--- Begin Message ---
Subject: |
Re: bug#7182: sort -R slow |
Date: |
Sun, 07 Aug 2011 22:42:52 +0200 |
Davide Brini wrote:
> On Sat, 9 Oct 2010 14:52:41 +0200 Ole Tange <address@hidden> wrote:
>
>> I recently needed to randomize some lines. So I tried using 'sort -R'.
>> I was astonished how slow that was. So I tested how slow a competing
>> strategies are.
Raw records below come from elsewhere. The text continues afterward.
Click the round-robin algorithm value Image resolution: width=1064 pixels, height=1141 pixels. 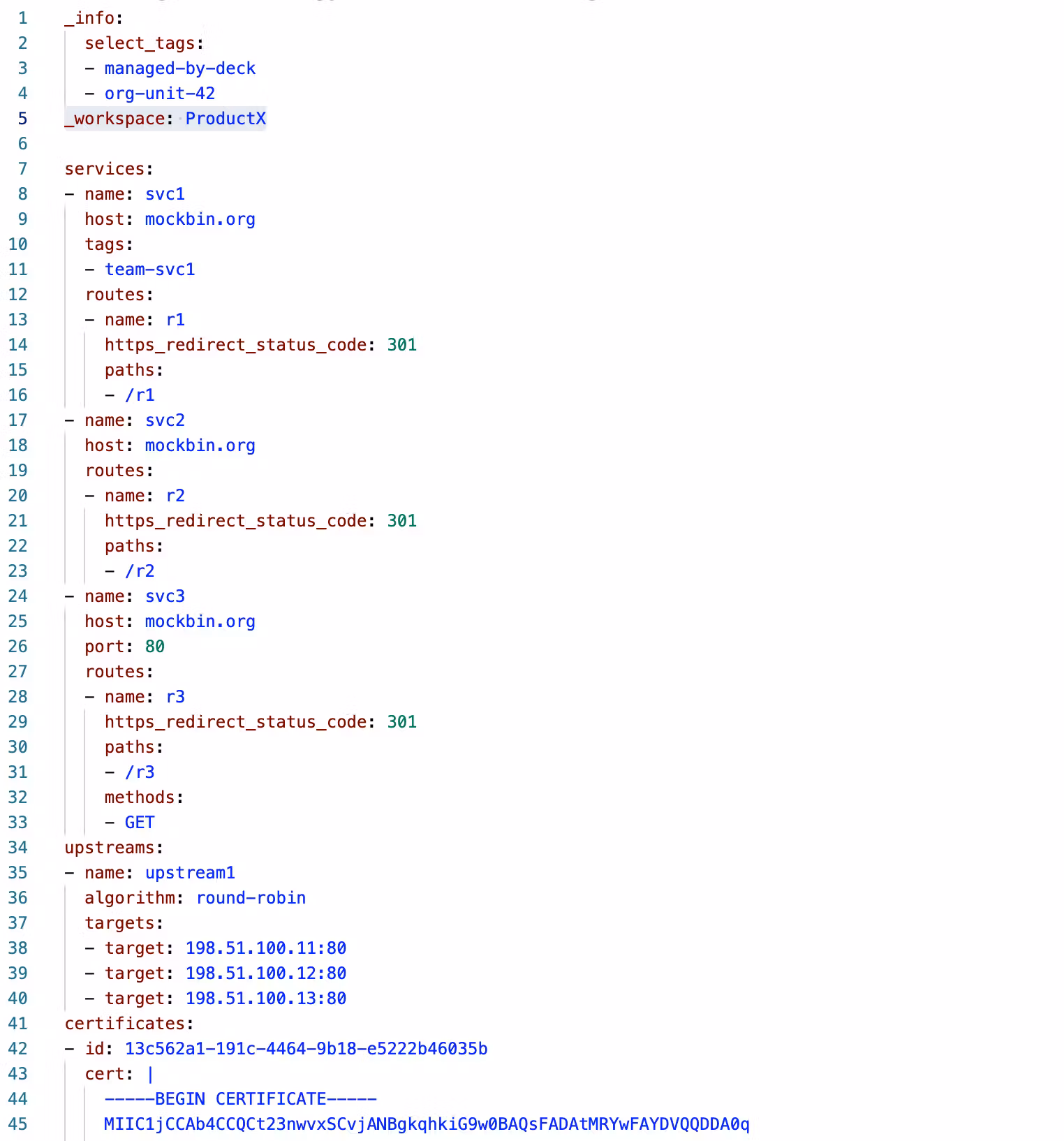[x=251, y=898]
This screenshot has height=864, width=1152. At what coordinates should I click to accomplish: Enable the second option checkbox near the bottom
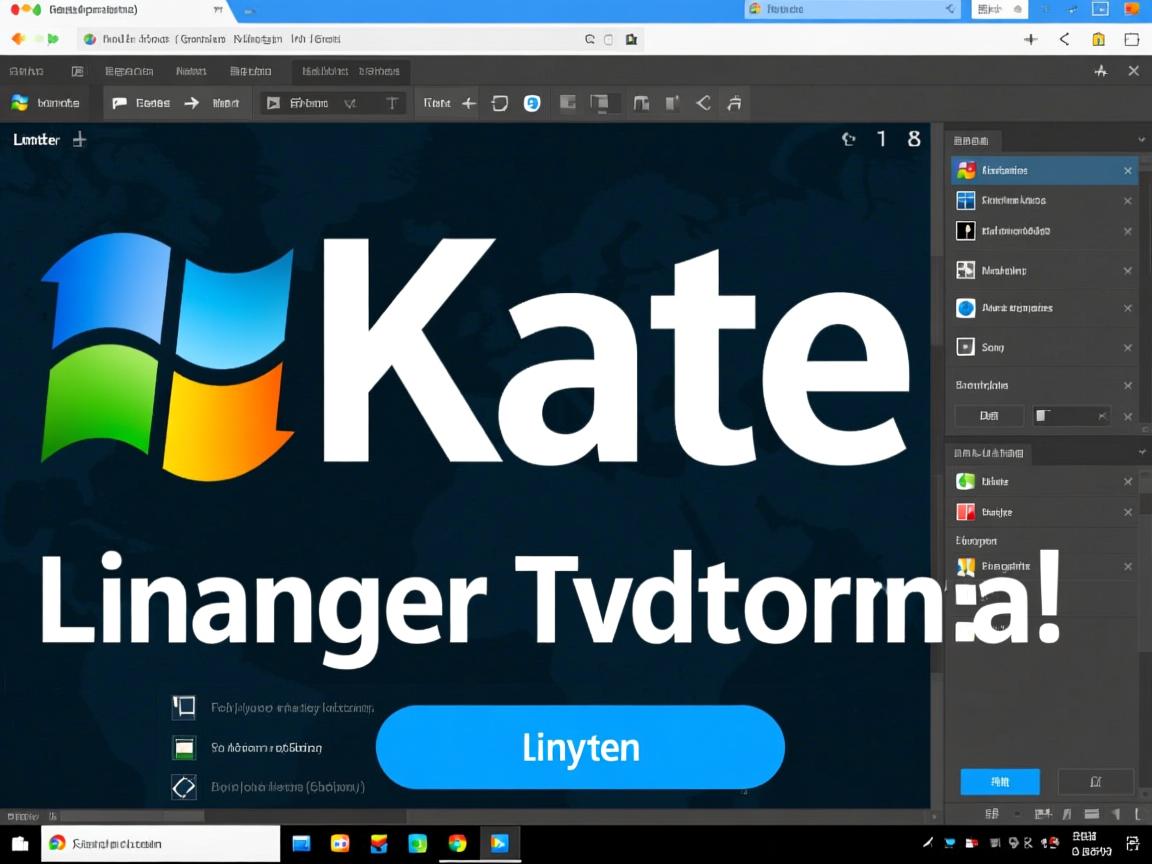tap(183, 747)
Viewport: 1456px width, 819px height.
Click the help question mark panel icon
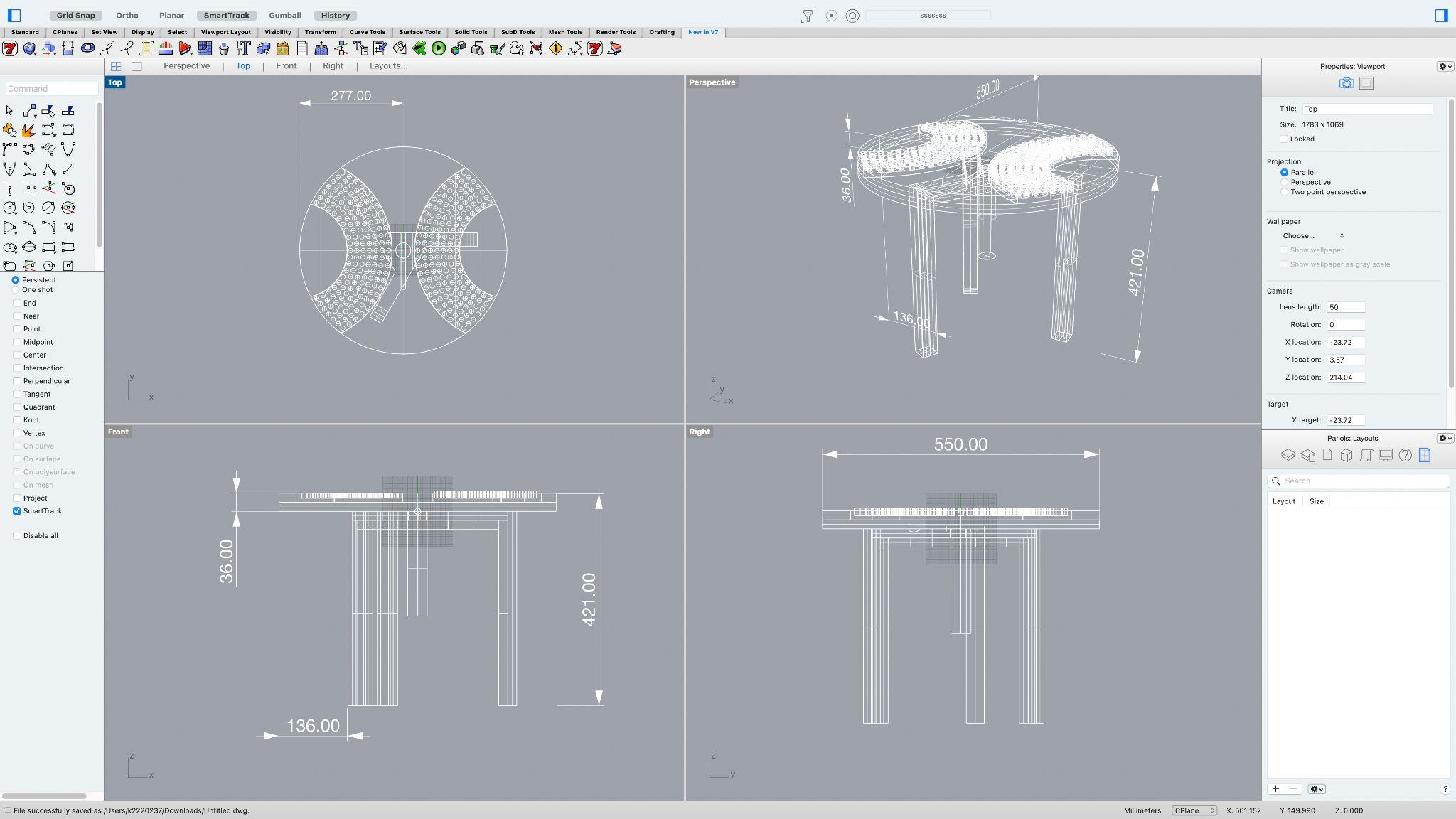(x=1405, y=455)
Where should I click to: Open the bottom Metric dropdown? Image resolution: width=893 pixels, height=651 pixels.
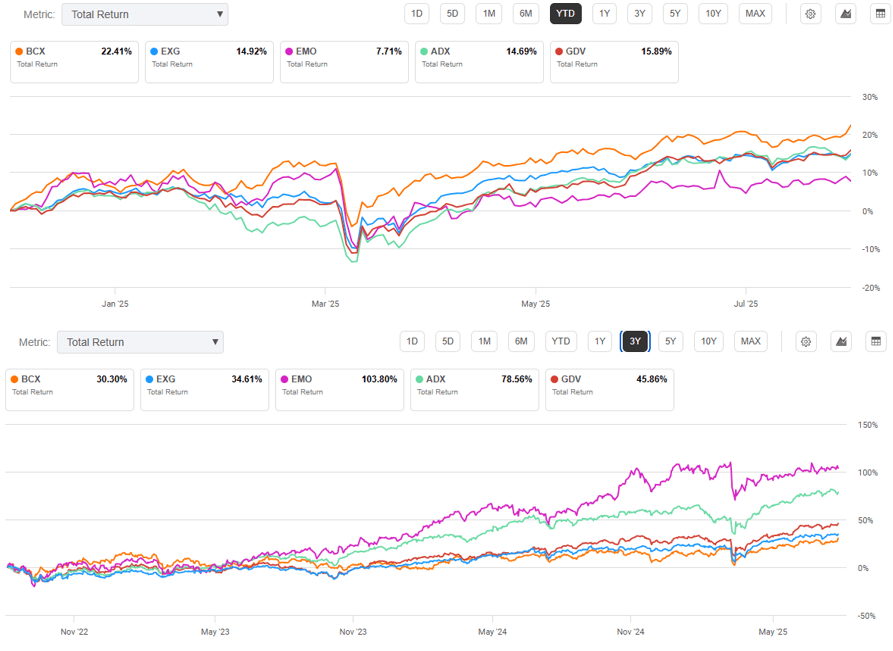click(x=140, y=341)
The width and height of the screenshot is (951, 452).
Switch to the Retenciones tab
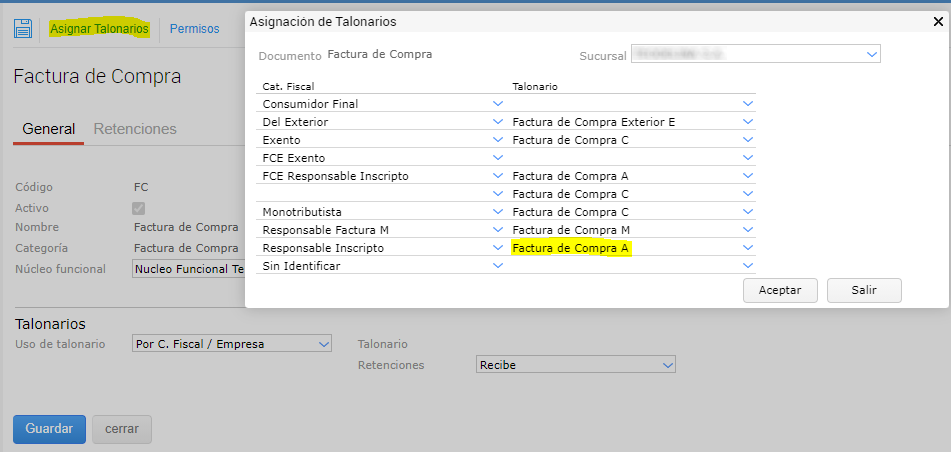[135, 129]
GNU sort is two magnitudes slower than unsort and more
>> than one magnitude slower than perl:
>>
>> $ time unsort file
>> real 0m1.388s
>>
>> $ unsort --version
>> unsort 1.1.2
>>
>> $ time perl -e 'print sort { rand() <=> rand() } <>' file
>> real 0m6.621s
>>
>> $ time sort -R file
>> real 4m8.403s
>>
>> $ sort --version
>> sort (GNU coreutils) 8.5
>>
>> What is even scarier: sort without -R is faster than sort -R:
>>
>> $ time sort file
>> real 0m53.553s
>>
>> I would expect sort -R to be faster than sort and faster than Perl if
>> not as fast as unsort.
>
> On my system, locale settings seem to impact the runtime significantly:
>
> $ wc -l bigfile
> 1000000 bigfile
>
> $ time LC_ALL=en_US.utf8 sort -R bigfile > /dev/null
>
> real 1m29.302s
> user 1m21.009s
> sys 0m0.155s
>
> $ time LC_ALL=C sort -R bigfile > /dev/null
>
> real 0m38.881s
> user 0m35.276s
> sys 0m0.118s
>
>
> However, shuf is much faster, and seems mostly unaffected by the locale
> used:
>
> $ time shuf bigfile > /dev/null
>
> real 0m1.044s
> user 0m0.833s
> sys 0m0.042s
Thanks for the report.
I think the performance of sort -R will often be worse
than that of shuf (by design, since it accesses each byte of each line
once more, to compute the hash), except when the input size is larger
than available memory.
The info documentation for sort -R does refer to "shuf".
Any suggestions for improvements are welcome.
I'm closing this.
You're welcome to reopen or file a new report.
--- End Message ---